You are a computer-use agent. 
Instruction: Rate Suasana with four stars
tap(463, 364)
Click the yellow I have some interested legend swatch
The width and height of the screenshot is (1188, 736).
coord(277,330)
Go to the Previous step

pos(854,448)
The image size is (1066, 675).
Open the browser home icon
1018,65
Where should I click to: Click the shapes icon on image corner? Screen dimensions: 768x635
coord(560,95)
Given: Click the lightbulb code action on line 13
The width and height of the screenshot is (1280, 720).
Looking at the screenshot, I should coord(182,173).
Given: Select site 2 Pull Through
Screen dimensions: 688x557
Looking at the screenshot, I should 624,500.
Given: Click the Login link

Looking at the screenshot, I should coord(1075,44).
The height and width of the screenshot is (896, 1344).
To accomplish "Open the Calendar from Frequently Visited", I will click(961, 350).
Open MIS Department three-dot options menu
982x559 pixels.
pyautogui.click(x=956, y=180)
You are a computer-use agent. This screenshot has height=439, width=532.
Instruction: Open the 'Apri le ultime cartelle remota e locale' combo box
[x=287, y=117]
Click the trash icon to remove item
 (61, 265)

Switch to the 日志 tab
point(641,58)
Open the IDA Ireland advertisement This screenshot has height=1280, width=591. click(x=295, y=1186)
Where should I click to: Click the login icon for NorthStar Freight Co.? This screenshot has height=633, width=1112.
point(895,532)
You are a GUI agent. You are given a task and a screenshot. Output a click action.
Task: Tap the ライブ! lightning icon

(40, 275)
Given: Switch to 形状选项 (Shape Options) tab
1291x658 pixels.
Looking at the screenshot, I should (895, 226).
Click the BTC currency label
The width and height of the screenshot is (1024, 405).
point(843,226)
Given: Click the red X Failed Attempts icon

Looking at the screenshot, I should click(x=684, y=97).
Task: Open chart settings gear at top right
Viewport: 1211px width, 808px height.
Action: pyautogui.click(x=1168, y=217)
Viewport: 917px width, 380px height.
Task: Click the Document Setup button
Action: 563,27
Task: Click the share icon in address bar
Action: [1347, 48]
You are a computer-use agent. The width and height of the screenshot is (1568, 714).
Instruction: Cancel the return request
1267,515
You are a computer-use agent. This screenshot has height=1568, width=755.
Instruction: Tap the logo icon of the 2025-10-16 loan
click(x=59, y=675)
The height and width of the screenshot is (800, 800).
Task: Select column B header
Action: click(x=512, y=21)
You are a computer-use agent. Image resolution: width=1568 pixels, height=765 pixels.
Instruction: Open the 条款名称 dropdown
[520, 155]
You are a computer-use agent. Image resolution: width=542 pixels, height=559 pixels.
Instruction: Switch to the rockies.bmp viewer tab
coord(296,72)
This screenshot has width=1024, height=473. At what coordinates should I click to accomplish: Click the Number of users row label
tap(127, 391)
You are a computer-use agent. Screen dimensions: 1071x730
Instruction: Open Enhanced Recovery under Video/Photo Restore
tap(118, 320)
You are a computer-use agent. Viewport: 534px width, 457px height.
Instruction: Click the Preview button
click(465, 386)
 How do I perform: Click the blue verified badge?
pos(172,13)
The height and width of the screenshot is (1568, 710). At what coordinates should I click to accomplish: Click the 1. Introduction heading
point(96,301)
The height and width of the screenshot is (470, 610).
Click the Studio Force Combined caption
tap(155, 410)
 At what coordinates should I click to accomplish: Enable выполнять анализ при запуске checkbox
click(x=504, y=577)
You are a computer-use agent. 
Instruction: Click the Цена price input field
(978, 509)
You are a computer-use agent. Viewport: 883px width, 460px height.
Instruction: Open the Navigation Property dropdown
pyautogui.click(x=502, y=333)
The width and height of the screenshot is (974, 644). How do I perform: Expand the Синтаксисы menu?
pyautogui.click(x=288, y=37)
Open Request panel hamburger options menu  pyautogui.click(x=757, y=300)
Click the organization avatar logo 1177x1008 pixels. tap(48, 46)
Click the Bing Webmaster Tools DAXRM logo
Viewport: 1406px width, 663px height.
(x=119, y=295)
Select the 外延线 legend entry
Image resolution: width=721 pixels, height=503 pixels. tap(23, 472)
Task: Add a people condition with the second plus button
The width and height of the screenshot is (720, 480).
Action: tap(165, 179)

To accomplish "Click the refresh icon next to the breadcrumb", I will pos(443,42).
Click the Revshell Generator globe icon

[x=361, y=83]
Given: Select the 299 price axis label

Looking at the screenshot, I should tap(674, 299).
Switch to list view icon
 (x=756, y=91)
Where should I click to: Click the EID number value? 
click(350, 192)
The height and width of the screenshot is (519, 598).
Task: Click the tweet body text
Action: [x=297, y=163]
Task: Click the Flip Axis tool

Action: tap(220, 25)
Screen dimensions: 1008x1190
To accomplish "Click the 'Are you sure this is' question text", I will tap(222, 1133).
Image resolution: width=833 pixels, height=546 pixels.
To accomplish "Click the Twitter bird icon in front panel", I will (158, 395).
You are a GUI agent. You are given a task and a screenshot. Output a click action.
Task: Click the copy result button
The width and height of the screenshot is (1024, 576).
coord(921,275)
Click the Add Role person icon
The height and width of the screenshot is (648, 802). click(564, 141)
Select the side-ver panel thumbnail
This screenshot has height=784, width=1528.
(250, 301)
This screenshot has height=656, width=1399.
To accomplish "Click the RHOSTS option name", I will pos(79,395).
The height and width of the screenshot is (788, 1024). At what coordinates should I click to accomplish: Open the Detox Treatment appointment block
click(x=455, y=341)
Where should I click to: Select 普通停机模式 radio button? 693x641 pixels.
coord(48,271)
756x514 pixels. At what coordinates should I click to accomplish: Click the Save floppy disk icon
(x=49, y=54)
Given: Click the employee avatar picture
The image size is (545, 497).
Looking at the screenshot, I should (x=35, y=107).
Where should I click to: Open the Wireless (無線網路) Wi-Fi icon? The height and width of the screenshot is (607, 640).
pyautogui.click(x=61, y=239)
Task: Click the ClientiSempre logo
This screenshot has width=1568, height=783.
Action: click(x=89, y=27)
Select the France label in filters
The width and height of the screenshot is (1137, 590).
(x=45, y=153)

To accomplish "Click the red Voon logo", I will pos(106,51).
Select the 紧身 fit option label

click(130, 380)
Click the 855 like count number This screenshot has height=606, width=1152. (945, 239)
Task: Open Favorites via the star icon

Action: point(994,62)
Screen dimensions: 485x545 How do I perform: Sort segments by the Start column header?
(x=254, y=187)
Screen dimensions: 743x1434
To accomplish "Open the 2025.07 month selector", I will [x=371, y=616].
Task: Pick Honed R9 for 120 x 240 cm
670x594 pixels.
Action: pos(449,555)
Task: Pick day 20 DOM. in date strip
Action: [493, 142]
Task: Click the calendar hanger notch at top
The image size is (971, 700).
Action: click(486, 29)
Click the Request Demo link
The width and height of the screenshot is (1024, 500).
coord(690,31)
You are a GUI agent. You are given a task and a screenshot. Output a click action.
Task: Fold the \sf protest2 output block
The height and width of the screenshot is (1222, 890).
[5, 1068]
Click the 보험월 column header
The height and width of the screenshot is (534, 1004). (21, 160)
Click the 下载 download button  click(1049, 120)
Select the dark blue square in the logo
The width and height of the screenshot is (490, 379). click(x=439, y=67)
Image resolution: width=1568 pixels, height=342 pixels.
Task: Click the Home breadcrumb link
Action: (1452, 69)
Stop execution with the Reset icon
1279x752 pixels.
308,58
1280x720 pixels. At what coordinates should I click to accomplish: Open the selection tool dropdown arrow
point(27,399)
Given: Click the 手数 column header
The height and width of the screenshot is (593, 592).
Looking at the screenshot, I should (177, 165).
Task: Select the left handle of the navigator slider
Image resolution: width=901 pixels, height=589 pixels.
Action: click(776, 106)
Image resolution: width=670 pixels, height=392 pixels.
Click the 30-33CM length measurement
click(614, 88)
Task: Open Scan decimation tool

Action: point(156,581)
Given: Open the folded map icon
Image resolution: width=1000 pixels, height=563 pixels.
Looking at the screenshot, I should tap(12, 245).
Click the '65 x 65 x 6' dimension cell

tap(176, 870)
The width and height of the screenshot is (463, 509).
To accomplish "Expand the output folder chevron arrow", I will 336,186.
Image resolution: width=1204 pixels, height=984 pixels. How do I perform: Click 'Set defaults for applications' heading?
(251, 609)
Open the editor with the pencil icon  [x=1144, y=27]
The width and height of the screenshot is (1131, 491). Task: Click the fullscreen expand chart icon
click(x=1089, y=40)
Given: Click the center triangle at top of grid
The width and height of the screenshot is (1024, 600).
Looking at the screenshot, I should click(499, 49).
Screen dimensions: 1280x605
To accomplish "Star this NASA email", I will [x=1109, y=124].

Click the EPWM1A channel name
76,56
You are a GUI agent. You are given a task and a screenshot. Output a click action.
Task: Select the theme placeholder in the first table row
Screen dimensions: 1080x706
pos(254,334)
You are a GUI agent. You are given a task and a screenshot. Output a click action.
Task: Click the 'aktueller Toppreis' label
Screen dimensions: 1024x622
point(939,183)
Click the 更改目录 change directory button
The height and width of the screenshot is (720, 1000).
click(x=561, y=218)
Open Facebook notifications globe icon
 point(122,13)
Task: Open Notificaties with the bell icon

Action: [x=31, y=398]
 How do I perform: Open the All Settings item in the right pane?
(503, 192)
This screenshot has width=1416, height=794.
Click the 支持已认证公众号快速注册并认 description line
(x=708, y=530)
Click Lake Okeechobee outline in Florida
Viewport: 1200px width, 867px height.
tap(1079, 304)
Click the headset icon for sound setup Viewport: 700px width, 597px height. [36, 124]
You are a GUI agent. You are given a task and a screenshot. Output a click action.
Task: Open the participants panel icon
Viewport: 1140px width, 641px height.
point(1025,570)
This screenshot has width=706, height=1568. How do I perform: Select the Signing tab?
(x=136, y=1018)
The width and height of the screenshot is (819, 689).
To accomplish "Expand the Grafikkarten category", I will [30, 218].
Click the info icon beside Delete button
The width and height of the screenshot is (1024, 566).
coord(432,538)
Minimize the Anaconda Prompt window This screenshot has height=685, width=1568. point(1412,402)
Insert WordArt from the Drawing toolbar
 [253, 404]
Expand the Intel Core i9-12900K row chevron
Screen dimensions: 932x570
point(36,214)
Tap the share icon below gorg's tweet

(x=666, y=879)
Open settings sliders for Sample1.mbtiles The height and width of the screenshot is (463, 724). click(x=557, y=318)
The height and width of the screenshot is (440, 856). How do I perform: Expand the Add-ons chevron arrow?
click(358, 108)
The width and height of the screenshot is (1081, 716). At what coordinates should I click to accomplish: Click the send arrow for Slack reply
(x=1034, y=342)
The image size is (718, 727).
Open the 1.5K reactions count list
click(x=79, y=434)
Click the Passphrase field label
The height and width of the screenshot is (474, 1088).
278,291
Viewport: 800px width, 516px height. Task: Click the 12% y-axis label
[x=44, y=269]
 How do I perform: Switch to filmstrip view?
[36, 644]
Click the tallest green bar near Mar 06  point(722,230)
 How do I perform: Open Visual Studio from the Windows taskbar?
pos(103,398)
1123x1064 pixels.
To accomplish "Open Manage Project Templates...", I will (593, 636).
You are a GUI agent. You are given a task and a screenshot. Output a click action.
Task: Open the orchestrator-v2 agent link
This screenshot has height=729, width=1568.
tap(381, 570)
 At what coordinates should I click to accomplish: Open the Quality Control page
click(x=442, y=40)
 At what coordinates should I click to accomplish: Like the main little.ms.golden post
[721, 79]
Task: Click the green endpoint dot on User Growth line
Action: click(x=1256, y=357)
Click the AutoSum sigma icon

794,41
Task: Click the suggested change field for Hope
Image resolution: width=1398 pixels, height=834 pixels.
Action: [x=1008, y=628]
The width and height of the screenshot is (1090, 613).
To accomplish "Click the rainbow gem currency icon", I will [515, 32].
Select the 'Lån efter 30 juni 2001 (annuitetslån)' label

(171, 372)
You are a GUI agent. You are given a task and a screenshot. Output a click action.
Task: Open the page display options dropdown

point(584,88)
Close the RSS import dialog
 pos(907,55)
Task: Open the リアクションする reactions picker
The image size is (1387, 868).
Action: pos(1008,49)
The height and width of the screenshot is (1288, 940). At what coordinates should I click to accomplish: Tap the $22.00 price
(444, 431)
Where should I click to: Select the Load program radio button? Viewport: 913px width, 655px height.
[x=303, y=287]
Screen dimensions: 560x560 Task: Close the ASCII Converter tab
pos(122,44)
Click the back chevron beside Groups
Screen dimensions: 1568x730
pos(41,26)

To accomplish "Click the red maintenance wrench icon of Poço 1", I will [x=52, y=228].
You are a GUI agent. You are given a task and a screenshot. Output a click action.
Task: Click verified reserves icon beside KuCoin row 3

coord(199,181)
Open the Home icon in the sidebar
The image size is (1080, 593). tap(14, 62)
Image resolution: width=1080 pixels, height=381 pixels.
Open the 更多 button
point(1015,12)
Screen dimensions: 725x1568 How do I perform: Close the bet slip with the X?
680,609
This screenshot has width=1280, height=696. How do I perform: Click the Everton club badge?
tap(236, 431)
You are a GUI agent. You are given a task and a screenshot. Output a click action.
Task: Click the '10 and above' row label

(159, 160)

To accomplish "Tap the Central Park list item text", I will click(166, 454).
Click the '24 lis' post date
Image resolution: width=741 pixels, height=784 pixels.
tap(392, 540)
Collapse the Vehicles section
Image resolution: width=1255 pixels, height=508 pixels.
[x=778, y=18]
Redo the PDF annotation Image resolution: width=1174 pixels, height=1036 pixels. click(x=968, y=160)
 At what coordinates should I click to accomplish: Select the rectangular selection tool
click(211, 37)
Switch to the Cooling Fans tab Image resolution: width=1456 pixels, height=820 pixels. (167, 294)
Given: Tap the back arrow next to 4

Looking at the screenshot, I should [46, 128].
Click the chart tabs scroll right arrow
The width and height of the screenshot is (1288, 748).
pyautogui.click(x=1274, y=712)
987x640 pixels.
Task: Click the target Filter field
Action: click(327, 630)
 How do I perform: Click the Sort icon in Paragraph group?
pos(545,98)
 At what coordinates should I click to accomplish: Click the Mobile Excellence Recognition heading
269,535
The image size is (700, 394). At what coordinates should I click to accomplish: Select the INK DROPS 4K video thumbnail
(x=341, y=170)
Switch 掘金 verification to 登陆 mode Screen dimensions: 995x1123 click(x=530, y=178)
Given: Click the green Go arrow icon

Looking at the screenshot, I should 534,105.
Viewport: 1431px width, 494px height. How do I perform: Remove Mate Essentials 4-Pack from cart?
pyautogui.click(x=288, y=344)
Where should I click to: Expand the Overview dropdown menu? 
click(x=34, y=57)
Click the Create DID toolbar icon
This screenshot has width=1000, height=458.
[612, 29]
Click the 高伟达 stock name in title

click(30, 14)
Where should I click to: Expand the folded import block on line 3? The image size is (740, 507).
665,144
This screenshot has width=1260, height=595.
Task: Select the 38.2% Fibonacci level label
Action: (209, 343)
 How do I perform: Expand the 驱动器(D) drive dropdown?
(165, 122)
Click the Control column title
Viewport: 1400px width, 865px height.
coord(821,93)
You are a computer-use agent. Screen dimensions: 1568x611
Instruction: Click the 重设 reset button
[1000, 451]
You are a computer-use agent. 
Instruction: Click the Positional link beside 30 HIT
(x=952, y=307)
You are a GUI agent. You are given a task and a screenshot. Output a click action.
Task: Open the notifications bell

***

> **THE TASK**:
Return from the data every line that holds "change".

> **TASK OUTPUT**:
Click the 更改目录 change directory button
Task: Click the suggested change field for Hope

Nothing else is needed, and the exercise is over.